(EXCERPTED DATA):
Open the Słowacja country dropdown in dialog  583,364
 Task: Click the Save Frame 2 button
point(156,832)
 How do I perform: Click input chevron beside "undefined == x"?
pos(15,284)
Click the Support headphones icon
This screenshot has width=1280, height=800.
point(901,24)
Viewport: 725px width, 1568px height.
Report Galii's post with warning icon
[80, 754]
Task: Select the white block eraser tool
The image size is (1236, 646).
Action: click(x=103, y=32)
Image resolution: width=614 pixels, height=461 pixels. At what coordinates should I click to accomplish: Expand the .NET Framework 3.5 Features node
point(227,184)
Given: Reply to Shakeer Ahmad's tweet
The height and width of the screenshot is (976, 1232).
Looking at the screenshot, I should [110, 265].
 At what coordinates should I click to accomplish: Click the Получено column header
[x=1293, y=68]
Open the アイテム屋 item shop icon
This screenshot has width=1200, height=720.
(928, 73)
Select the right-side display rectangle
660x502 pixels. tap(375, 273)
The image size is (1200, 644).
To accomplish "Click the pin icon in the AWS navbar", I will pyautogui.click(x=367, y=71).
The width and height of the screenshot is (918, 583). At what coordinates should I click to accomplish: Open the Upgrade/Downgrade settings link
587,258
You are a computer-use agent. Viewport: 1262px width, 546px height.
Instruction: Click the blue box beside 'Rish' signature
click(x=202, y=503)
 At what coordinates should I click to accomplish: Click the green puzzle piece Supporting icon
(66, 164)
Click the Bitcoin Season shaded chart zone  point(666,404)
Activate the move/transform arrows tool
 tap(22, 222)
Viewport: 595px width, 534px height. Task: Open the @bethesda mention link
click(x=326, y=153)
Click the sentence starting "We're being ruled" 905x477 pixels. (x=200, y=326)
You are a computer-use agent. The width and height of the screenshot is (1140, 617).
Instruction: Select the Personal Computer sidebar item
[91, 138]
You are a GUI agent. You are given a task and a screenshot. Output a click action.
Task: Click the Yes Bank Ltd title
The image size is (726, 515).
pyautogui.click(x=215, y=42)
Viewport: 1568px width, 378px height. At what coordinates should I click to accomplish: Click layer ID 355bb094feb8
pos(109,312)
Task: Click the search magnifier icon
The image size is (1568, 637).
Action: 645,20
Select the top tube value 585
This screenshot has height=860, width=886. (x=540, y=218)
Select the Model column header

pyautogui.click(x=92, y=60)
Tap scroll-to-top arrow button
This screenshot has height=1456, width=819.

(WHAT YOU NEED TO DO):
Transcribe each line of the material without any alteration.

(COMPLETED TASK):
Open the Słowacja country dropdown in dialog  583,364
 Task: Click the Save Frame 2 button
point(156,832)
 How do I perform: Click input chevron beside "undefined == x"?
pos(15,284)
Click the Support headphones icon
This screenshot has width=1280, height=800.
point(901,24)
Viewport: 725px width, 1568px height.
Report Galii's post with warning icon
[80, 754]
Task: Select the white block eraser tool
The image size is (1236, 646).
Action: click(x=103, y=32)
Image resolution: width=614 pixels, height=461 pixels. At what coordinates should I click to accomplish: Expand the .NET Framework 3.5 Features node
point(227,184)
Given: Reply to Shakeer Ahmad's tweet
The height and width of the screenshot is (976, 1232).
Looking at the screenshot, I should [110, 265].
 At what coordinates should I click to accomplish: Click the Получено column header
[x=1293, y=68]
Open the アイテム屋 item shop icon
This screenshot has width=1200, height=720.
(928, 73)
Select the right-side display rectangle
660x502 pixels. tap(375, 273)
The image size is (1200, 644).
To accomplish "Click the pin icon in the AWS navbar", I will pyautogui.click(x=367, y=71).
The width and height of the screenshot is (918, 583). At what coordinates should I click to accomplish: Open the Upgrade/Downgrade settings link
587,258
You are a computer-use agent. Viewport: 1262px width, 546px height.
Instruction: Click the blue box beside 'Rish' signature
click(x=202, y=503)
 At what coordinates should I click to accomplish: Click the green puzzle piece Supporting icon
(66, 164)
Click the Bitcoin Season shaded chart zone  point(666,404)
Activate the move/transform arrows tool
 tap(22, 222)
Viewport: 595px width, 534px height. Task: Open the @bethesda mention link
click(x=326, y=153)
Click the sentence starting "We're being ruled" 905x477 pixels. (x=200, y=326)
You are a computer-use agent. The width and height of the screenshot is (1140, 617).
Instruction: Select the Personal Computer sidebar item
[91, 138]
You are a GUI agent. You are given a task and a screenshot. Output a click action.
Task: Click the Yes Bank Ltd title
The image size is (726, 515).
pyautogui.click(x=215, y=42)
Viewport: 1568px width, 378px height. At what coordinates should I click to accomplish: Click layer ID 355bb094feb8
pos(109,312)
Task: Click the search magnifier icon
The image size is (1568, 637).
Action: 645,20
Select the top tube value 585
This screenshot has height=860, width=886. (x=540, y=218)
Select the Model column header

pyautogui.click(x=92, y=60)
Tap scroll-to-top arrow button
This screenshot has height=1456, width=819.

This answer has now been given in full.